実際にヘルシーメニューはとても人気が高く「健康チャレンジ8特集」の時は通常よりも集客がありましたので、単に低カロリー食といった提供ではなく、目的を定めた上でそのメニューを定番化していくことが、一層会社にとっても喜ばれると思います。
もう一つ親会社の例を紹介します。豊田通商ではアフリカビジネスに力を入れていることもあり、社員食堂ではアフリカのいろんな地域の写真を展示し、チュニジア料理やケニア産、タンザニア産のコーヒーを提供しています。料理は当社の社員がチュニジア大使館のシェフに教わって提供するといった「アフリカウイーク」を実施するなど、その会社の取り組みとリンクしたイベントを行なっています。
会社として力を入れているプロジェクトがあるでしょうから、それに関連した情報を社員食堂で発信するということを行なっています。部署が違うと同じ会社内でも互いに何をしているのか知らない、ということも当たり前になってしまいがちですが、各部署が取り組んでいる情報を社員食堂で発信してもらい、それを見た人が「それなら、こんなことができないかな」「うちの部署も関われそう」ということでその部署にコンタクトをとっていく、といった社内の繋がりを生むことができます。

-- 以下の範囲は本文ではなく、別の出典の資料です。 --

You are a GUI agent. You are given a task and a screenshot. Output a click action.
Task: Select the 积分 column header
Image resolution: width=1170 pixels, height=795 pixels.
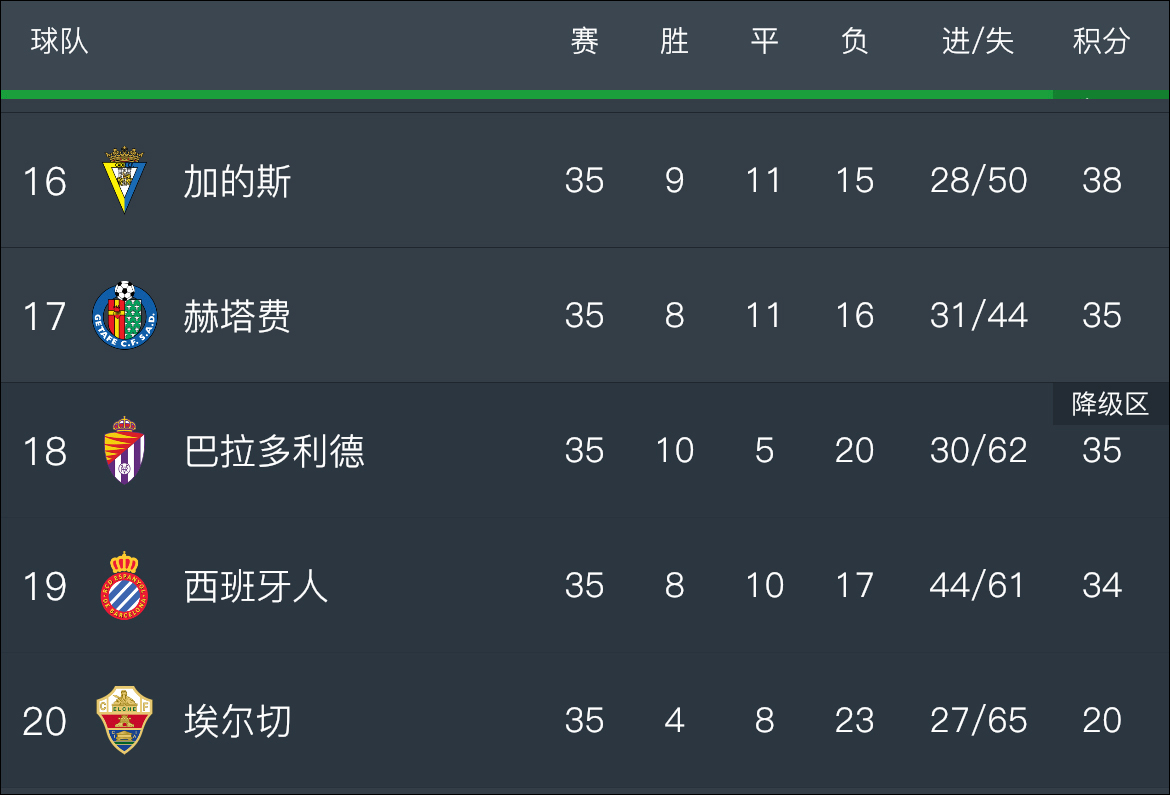(x=1101, y=41)
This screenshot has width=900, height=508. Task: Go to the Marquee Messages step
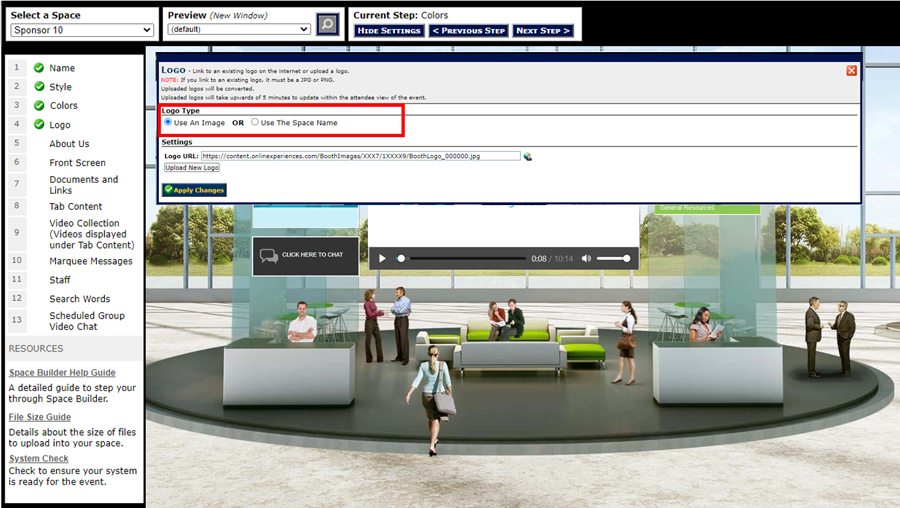coord(90,261)
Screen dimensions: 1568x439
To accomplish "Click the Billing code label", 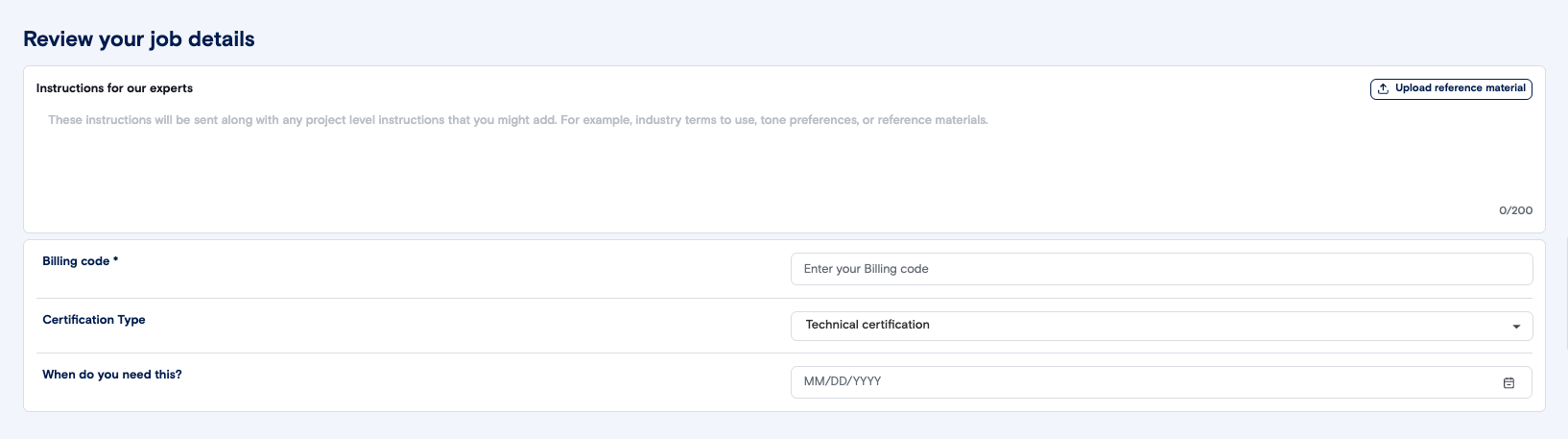I will pos(76,261).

以上のようなことは、クライアントの方針によってできる・できないはありますが、そもそも社員食堂でこんなことができる、ということを知らないクライアントの担当者もいらっしゃいます。各クライアントの要望や方向性にもよりますが、それぞれの会社の特性を踏まえて、色々なビジネスに繋がるようなイベントをしていかなければいけないと思っています。
今までの社員食堂でのイベントはどちらかと言うと、「◯◯の有名店フェア」といったものが多かったと思いますが、「こんなことができますが、やってみませんか?」といった提案を今後も力を入れて取り組んでいきたいと思います。それにプラスして会社が求めている方向性や会社が発信したい情報に沿ったメニューを提供していくことを行なっています。
食べること以外にも、化学変化を生む場所へ
Q3. ウイズコロナ、アフターコロナにおける社員食堂のメリットについて教えてください
久田社長 社員食堂のメリットとして、まず挙げられるのが「安心・安全」というキーワードです。それはコロナ禍でも同様で、外食の場合は水知らずの、不特定多数の人たちと近くで食べるというリスクがあります。一方、社員食堂では利用者もほとんど社員だけですし、調理する人の衛生管理や食材の安全性も含めて安心・安全に利用できます。
当社でも社員はもちろん、家族、同居人等の体調管理を徹底し、異常があれば出社停止とし、本社、支店、事業所にPCR検査キット、抗原検査キットを常備し罹患状況を確認するなど利用者が安心して食事をすることができる環境を整えています。
味についてももちろん、栄養面も栄養バランスが偏らないよう配慮されていますし、外に食べにいくことを考えると休憩時間が長く使えます。コンビニ弁当や仕出し弁当よりも、やはり目の前で調理されて食べるものは従業員の方にも喜ばれます。
メニューについてもアンケートや給食会議等を通じて従業員の方の要望を取り入れて提供したり、自社の名物料理として育て上げていくことも可能です。
当社にて複数の工場の食堂を受託させて頂いているお客様へは、それぞれの工場の人気メニューを他の工場に提供するイベントなども行なっており、コロナ禍で実際に行くことが出来なくとも他の工場ではこのような料理が人気なのかと知ることで、少しでも横のつながりが出来るようなお手伝いもさせて頂いています。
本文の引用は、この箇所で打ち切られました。